Dataset entries
----
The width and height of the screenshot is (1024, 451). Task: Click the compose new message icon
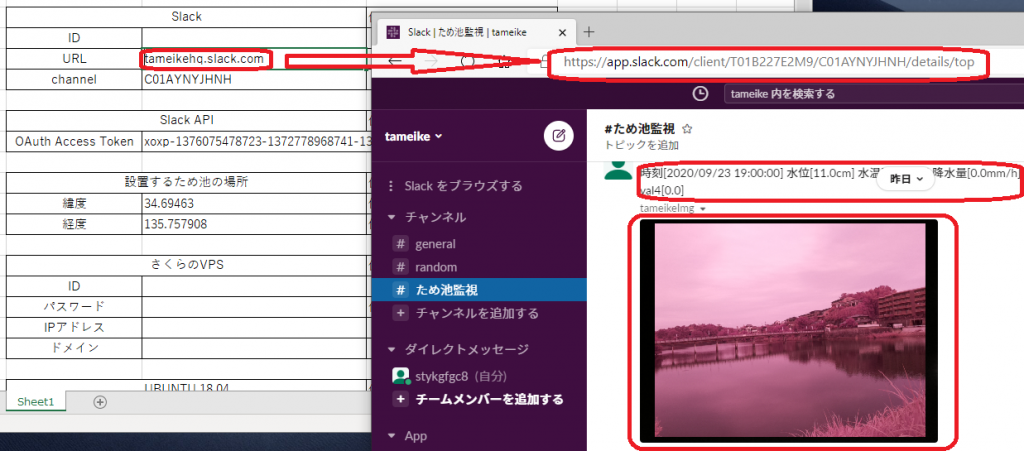pos(558,136)
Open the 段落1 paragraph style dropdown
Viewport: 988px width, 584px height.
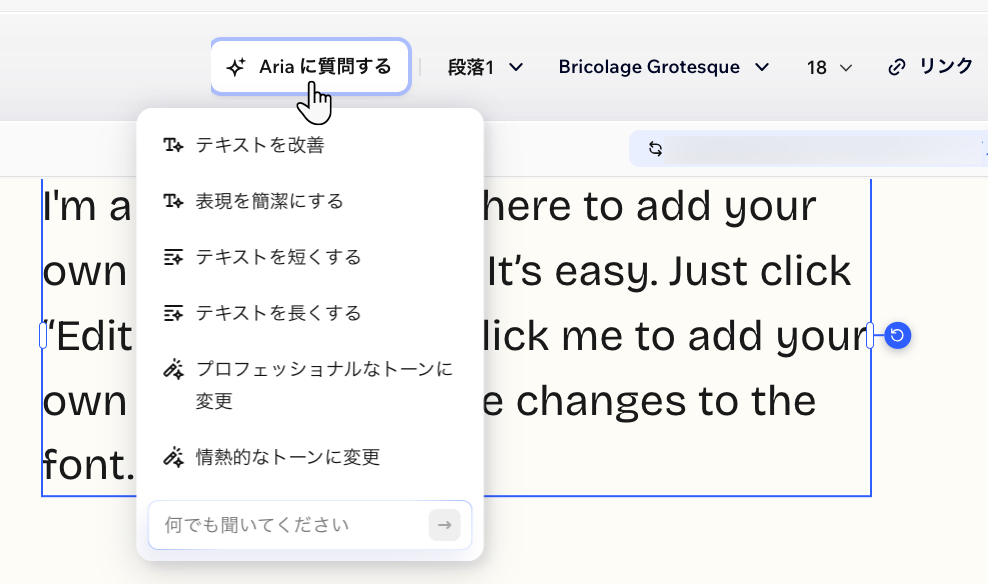coord(485,66)
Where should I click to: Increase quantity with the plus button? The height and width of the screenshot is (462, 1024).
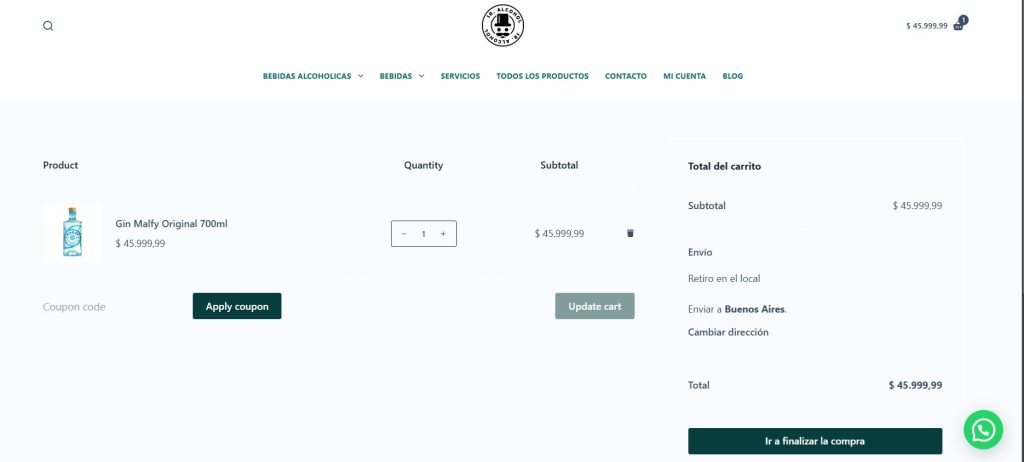443,234
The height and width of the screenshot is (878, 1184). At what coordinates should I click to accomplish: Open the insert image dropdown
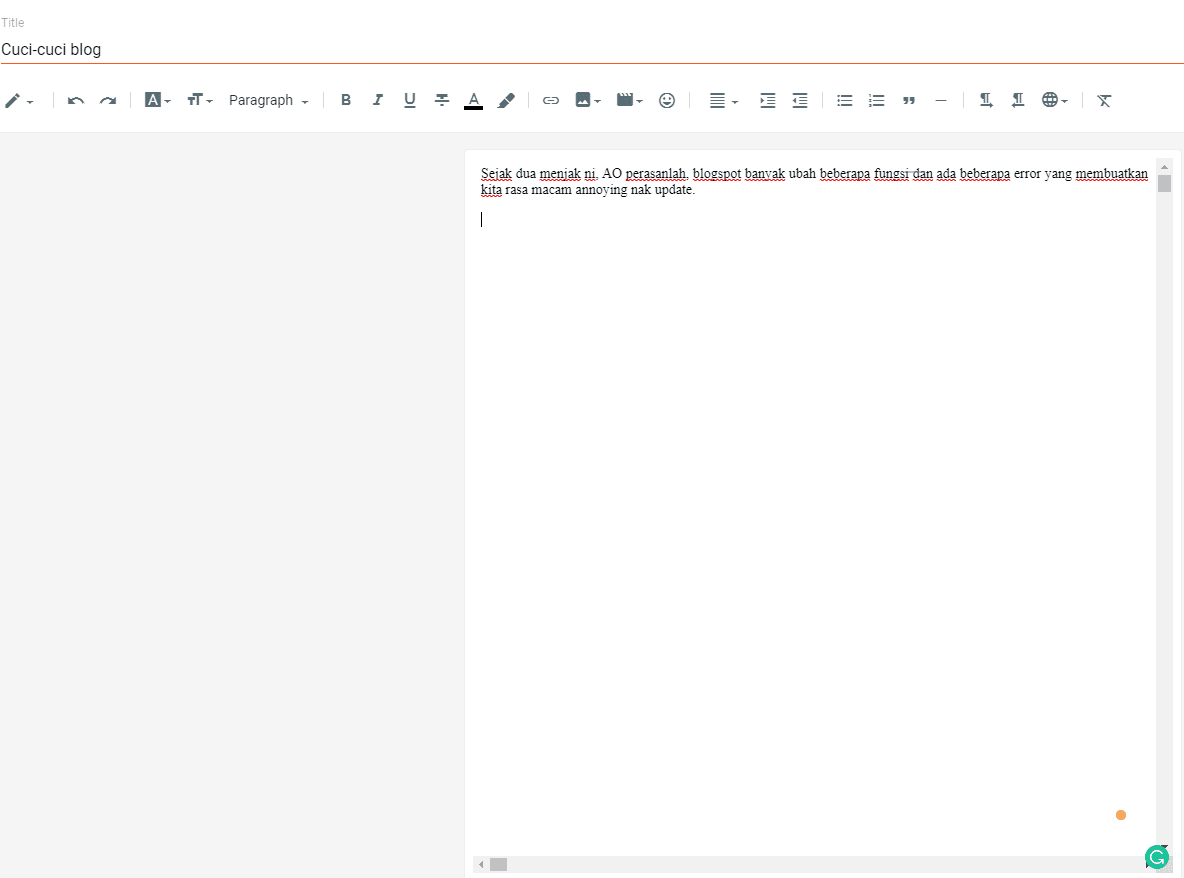(x=587, y=100)
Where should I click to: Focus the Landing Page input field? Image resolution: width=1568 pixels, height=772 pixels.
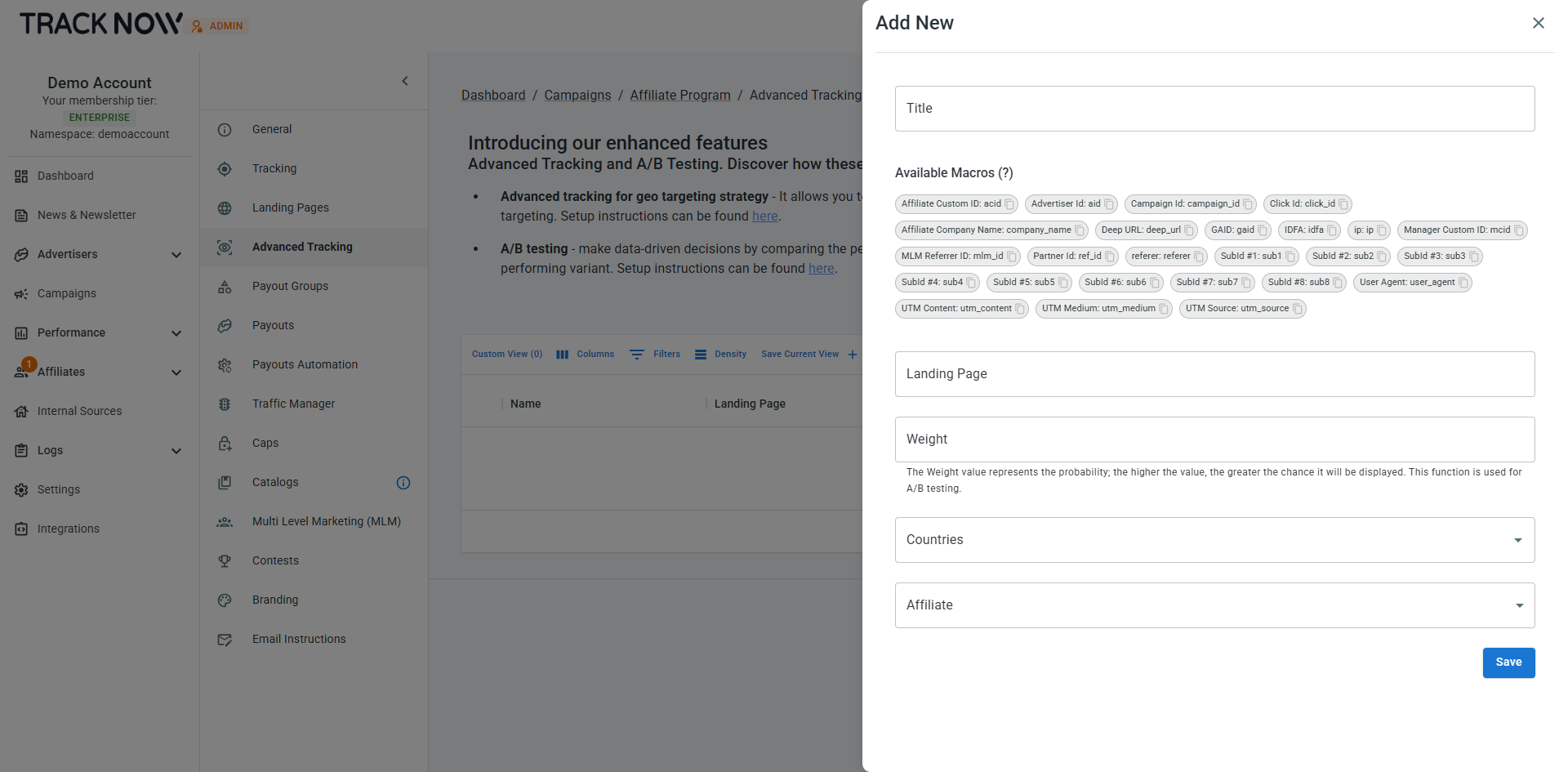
----
Work to complete — Give again, word for word, the line that contains "Where should I click to: Increase" and every line after it through the end of the entries; omit the pictures.

Answer for this exercise —
Where should I click to: Increase quantity with the plus button? The height and width of the screenshot is (462, 1024).
443,234
The height and width of the screenshot is (878, 1184). At what coordinates should I click to accomplish: Open the insert image dropdown
(x=587, y=100)
Where should I click to: Focus the Landing Page input field? Image resolution: width=1568 pixels, height=772 pixels.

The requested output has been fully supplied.